Source>
If it is true that for every one of us there is a niche among the building blocks of life, a role to play in the bigger picture, it would seem that Brown found his when he came to Newtownhamilton in 1833.  Almost the first thing he did was to undertake a tour of his parish, visiting all the families under his care - a rare thing in these, or indeed any other, times - and he recorded his observations about each of them.  Not unnaturally he was primarily concerned with their spiritual welfare so we find details such as no Bible;  family worship occasionally; regular attendants; but we also find significant social comment, and his notes, though brief and pertinent, are a mine of information,  revealing his deep humanity, for there is never any criticism implicit in his comments; the worst he has to say about a family is that they are ‘careless’ or ‘unfortunate’.  We learn that infant mortality was high; that often a house accommodated an extended family or even more than one family; occasionally a farm was big enough to support a servant, though this was rare; and sometimes there would be more than one religion represented in the household.  We know that there was a relatively high standard of literacy for some houses owned several religious books, and the children were ‘well-versed in their catechism’; some families are ‘interesting’, others ‘respectable’, but even the woman who has two illegitimate children is not censured.  There are occasional flashes of humour, such as ‘very seldom at meeting - husband undecided and anxious to please all parties’; and then, inevitably, there is heartbreak:

 

            ‘Mary Corner alias Hanaway - widow - 6 children, Mary, Jane, Rose, Nancy, Esther, Eliza - all very poor -high rent…a regular member and communicant -apparently dying.’ 

 

            It doesn’t require too much of an imagination to envisage the hardship experienced by a widow with no sons to help her eke out an existence in the harsh conditions of the time.

Exercises>
**1.** According to the account of Brown's parish tour, in what year did he come to Newtownhamilton?
**2.** Proceed with the account of Brown's parish visits from the point at which it stops.

Supplied information>

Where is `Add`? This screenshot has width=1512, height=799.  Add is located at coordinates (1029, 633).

Answers per task>
**1.** 1833

**2.**
 

            Later when he was giving evidence to the Devon Commission[v] and feelingly informed them, ‘I have been ten years in the parish of Newtownhamilton, and upon my first visitation of the parishioners, I noticed meat in the farmers’ houses - a pig hanging up in the chimney; but for these last two years, except in the houses of the more wealthy farmers, I have scarcely seen meal or meat; and it is evident from the deterioration of their dress, observable upon their coming out to the places of worship, that they are rapidly getting worse’, we know he was speaking from an informed sense of what life was like for the people whom he so staunchly championed.  In his comments to the commission he revealed himself to be knowledgeable about the requirements of the tenants and well-informed about their conditions.  He was unequivocal in his condemnation of the ‘middlemen’ who drove up prices and rents for their own profit; and he expounded upon the lack of lime in the area for soil improvement, the difficulty in cultivating land which is hilly and requires draining, and the problems of ‘a cold wet soil, with a substratum of slaty rock’.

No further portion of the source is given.